• Prima vittima della “Puglia dell’accoglienza”

    Ricevo e pubblico volentieri il comunicato della CGIL Puglia che titola “La quarantenne ucraina morta dissanguata probabilmente non sarà un caso isolato”

    Il comunicato si riferisce all’episodio che ha portato alla scomparsa di Vira Orlava, la quarantenne ucraina morta dissanguata per paura di essere denunciata. Casi come questo sono purtroppo destinati a non rimanere isolati.

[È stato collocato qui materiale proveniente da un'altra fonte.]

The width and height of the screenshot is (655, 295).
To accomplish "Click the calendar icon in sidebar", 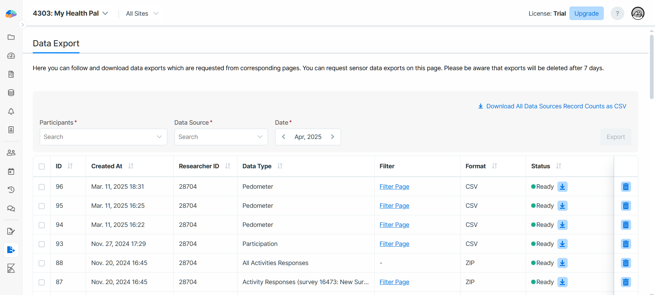I will [11, 171].

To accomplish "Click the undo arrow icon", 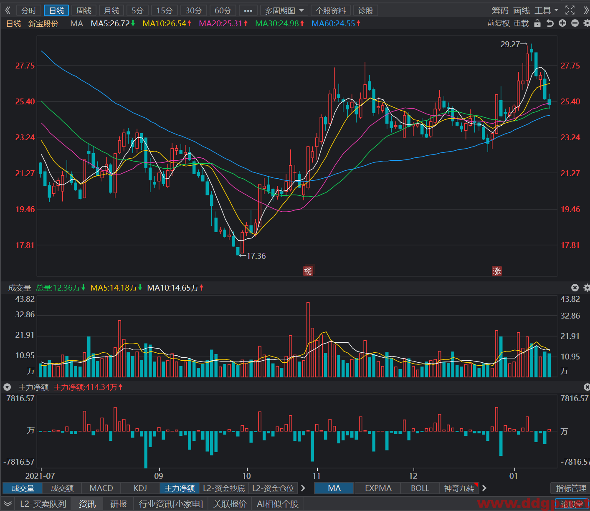I will [x=550, y=23].
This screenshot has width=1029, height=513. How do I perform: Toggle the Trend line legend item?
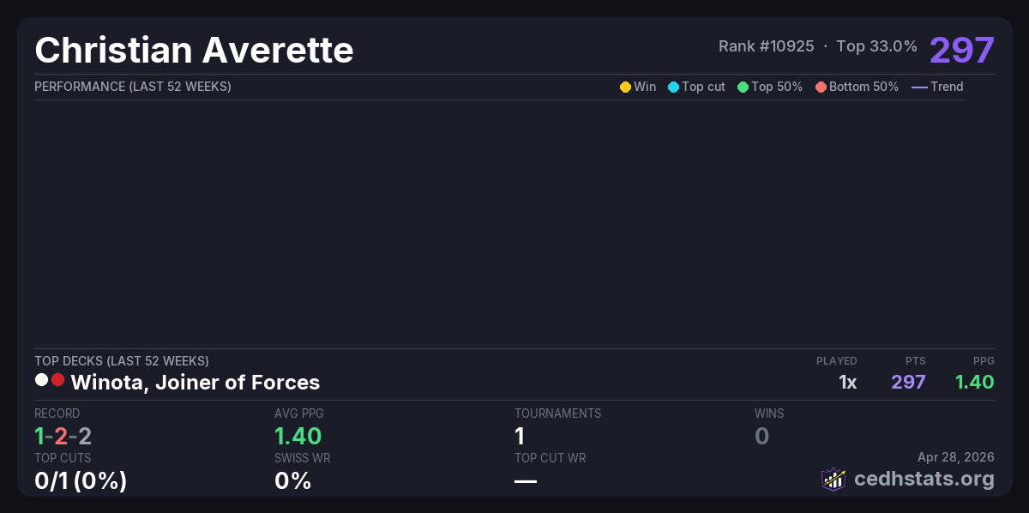[936, 87]
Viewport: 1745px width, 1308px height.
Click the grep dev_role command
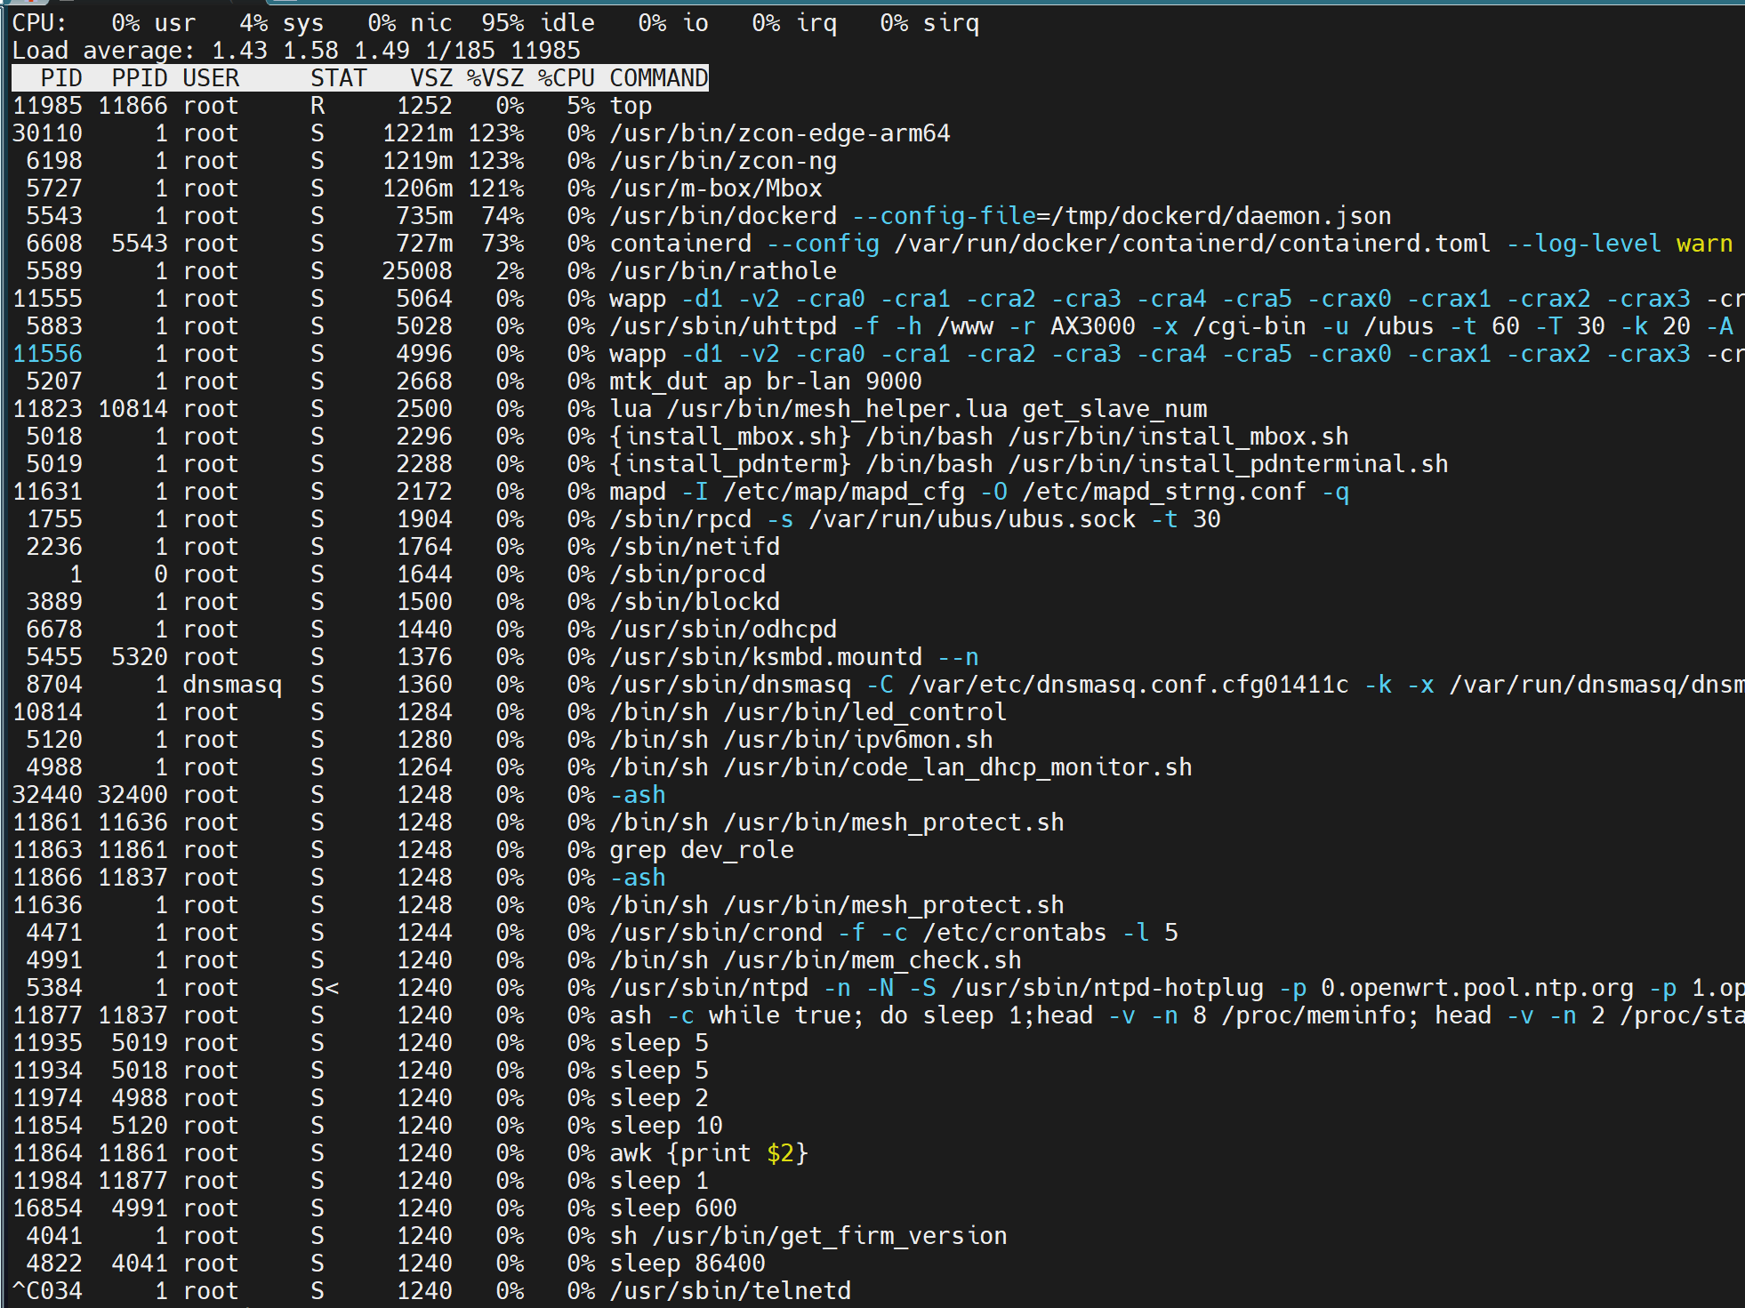click(701, 850)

    LA LEGGE RAZZISTA DEL GOVERNO BERLUSCONI HA FATTO LA SUA PRIMA VITTIMA PROPRIO NELLA PUGLIA DELL’ACCOGLIENZA

    La sciagurata legge voluta dal Governo Berlusconi che, con l’introduzione del reato di clandestinità, obbliga di fatto gli operatori a denunciare quanti ricorrano cure mediche non essendo in possesso del permesso di soggiorno e ancor più la campagna mediatica che l’ha accompagnato, ha fatto la sua prima vittima ufficiale

    La Cgil chiede alla Regione Puglia di proseguire ed intensificare nella massiccia opera di informazione mirata per spiegare ai sans papiers presenti sul territorio regionale che la “Puglia dell’accoglienza” non negherà loro le cure, né li denuncerà.

    Alla Regione, però, chiediamo di onorare appieno il riconoscimento ottenuto dalle Nazioni Unite garantendo in tempi rapidi l’approvazione in Consiglio regionale della legge sulla accoglienza dei cittadini stranieri.

    Rinnoviamo nuovamente l’appello ad aderire alla campagna  antirazzista “io non ho paura apriti agli altri, apriti ai diritti” promossa da sindacati e associazioni unitamente all’Alto commissariato delle Nazioni Unite per i Rifugiati.